Je ne suis pas un habitué du format recueil de nouvelles, ceci expliquant sûrement que j'ai lu Célestopol plus lentement qu'un roman standard (genre le Village smile ), mais j'en ressors ravi. J'avais aimé le Village malgré quelques tics de jeunesse (petits soucis de rythme parfois, méchant qui en fait des caisses) et je trouve qu'Emmanuel Chastellière s'est amélioré dans son style. L'écriture format nouvelle apparaît ici concise, efficace, avec ce qu'il faut de poésie et d'imaginaire quand même.

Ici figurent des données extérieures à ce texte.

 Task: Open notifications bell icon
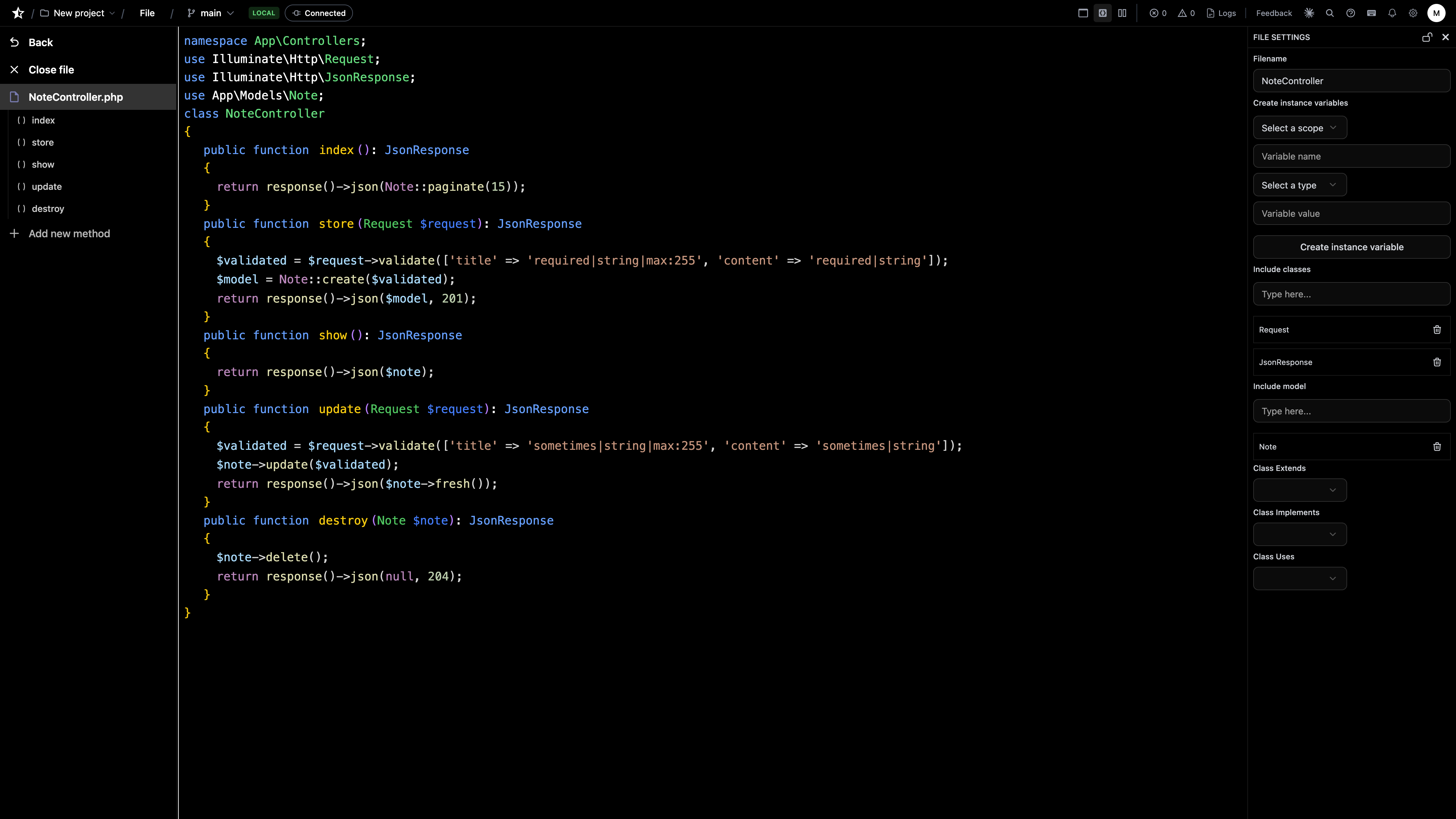[1392, 12]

Cette exploration de la cité lunaire via le regard de multiples protagonistes permet de saisir au mieux son atmosphère rétro-futuriste empreinte d'âme slave. On a l'impression d'y être, de se promener avec les protagonistes le long des canaux de Sélénium, de gravir le beffroi de Saint Basile, ou même d'aller parfois en escapade à l'extérieur du dôme. Dépaysement assuré (et big up au splendide artwork de Marc Simonetti). Mais effectivement, Célestopol, c'est aussi le destin croisé d'âmes blessées, à la dérive, à commencer par ce duc Nikolaï méprisé par la tsarine, rejeté par ses proches, qui tente dans son exil lunaire d'exister par-delà tous ceux qui le méprisent / le rabaissent. En ressort un personnage mystérieux et fascinant, parfois un peu caricatural aussi (réaction très cruelle dans "les Jardins de la Lune"), que l'on aime détester mais avec lequel on entre souvent en empathie.

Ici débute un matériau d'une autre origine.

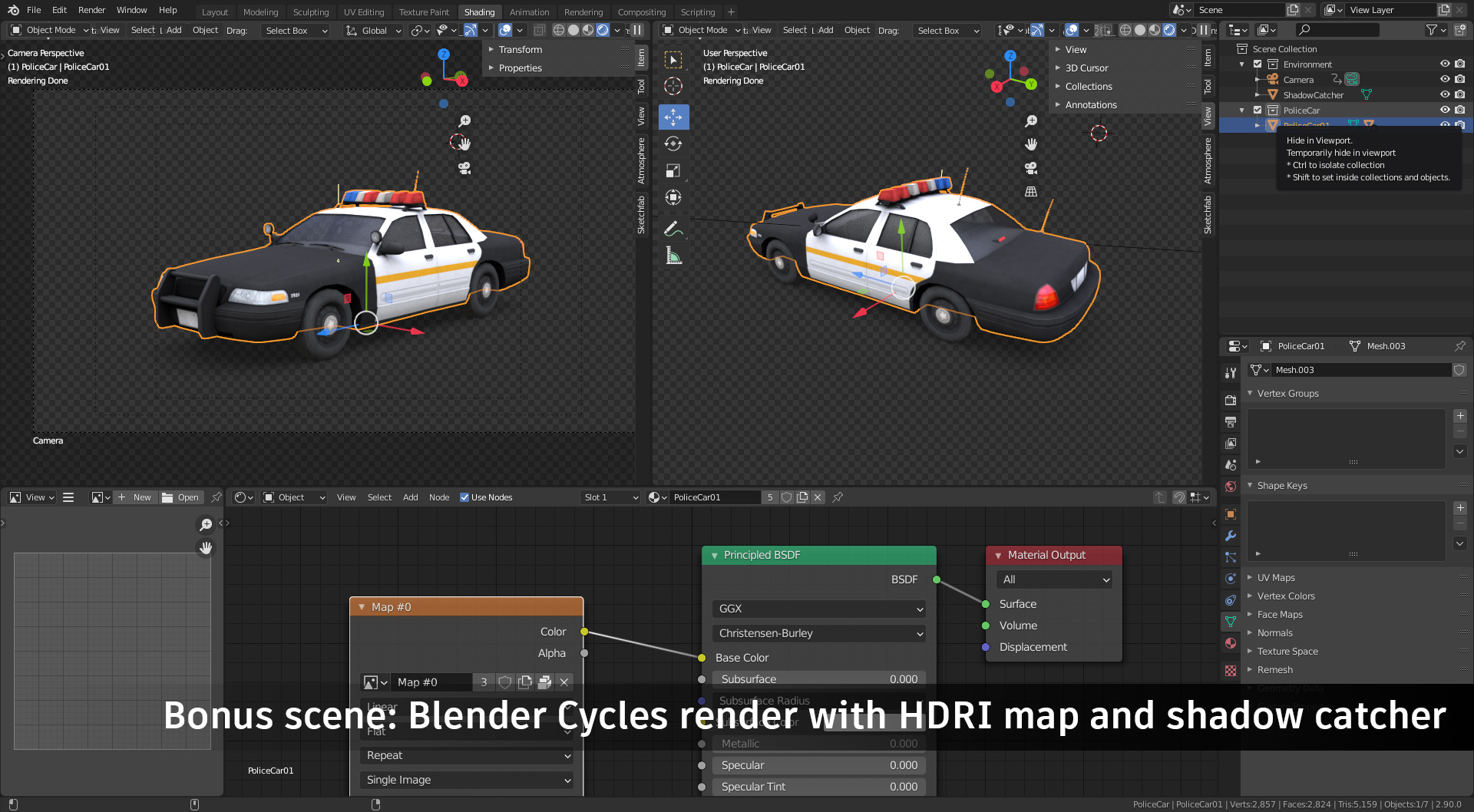Open the Single Image dropdown in the Map node
Screen dimensions: 1474x812
pos(466,780)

Des personnages touchants, il y en a des caisses, comme ce viticulteur qui s'enferme dans le mensonge, ces frères ennemis amoureux d'une même femme que les événements acculent au drame, ce voleur épris d'une belle violoncelliste française (magnifique scène sur la glace au passage), ces automate humanisés, ici un fugitif voulant admirer l'intérieur du dôme, là une esclave sexuelle éprise d'une cliente, là encore un "médium" ballotté par la tragédie. D'autres personnages sont attachants : Anton le journaliste désabusé, Clémence l'historienne têtue, Igor le contremaitre bourru et indépendant... et bien sûr le truculent duo Arnrun et Wotjek, la cow girl islandaise et l'ours parlant ayant droit au beau rôle dans deux nouvelles, un caméo dans une autre et aussi une petite BD pour ceux qui ont précommandé le livre. En espérant voir ce duo débonnaire et comique tenir le haut de l'affiche lors d'un prochain roman ?

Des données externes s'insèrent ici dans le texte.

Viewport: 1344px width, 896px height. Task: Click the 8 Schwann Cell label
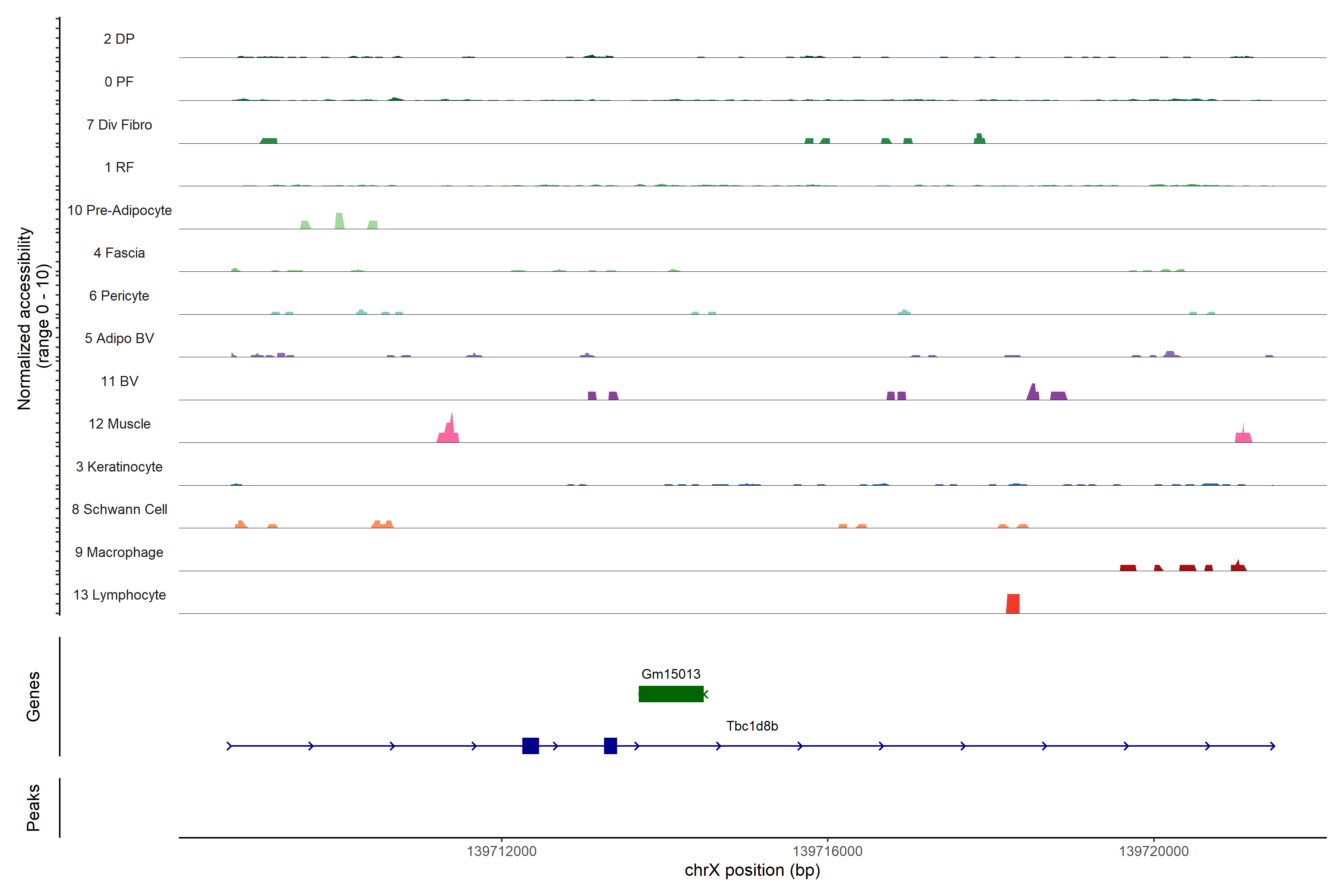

Je n'ai pas vraiment de reproches à faire à ce recueil hormis il est vrai quelques imperfections formelles (couvertures cartonnée fragile, quelques coquilles de ci de là) et, évidemment, quelques nouvelles en deçà des autres (pour ma part : Oderint Dum Metuant trop prévisible - je sais que cet avis ne sera pas partagé, La chambre d'ambre trop anecdotique, la danse des libellules un peu tirée par les cheveux dans sa conclusion, les jardins de la lune trop succincte). Quelques fins sont un peu abruptes, il faut aimer "rester sur sa faim". Fly me to the moon est autosuffisante et antérieure aux autres nouvelles, ça se sent mais je ne vois pas comment la placer autrement dans ce recueil. Pour le reste honnêtement on navigue entre le vraiment très bon et l'excellent, et je ne peux que vous recommander particulièrement Face cachée, Dans la brume, le boudoir des âmes, Fly me et Tempus fugit qui sont vraiment superbes... pour plein de raisons différentes.

Bravo à Emmanuel Chastellière, ça ne présage que du meilleur pour ses prochains projets.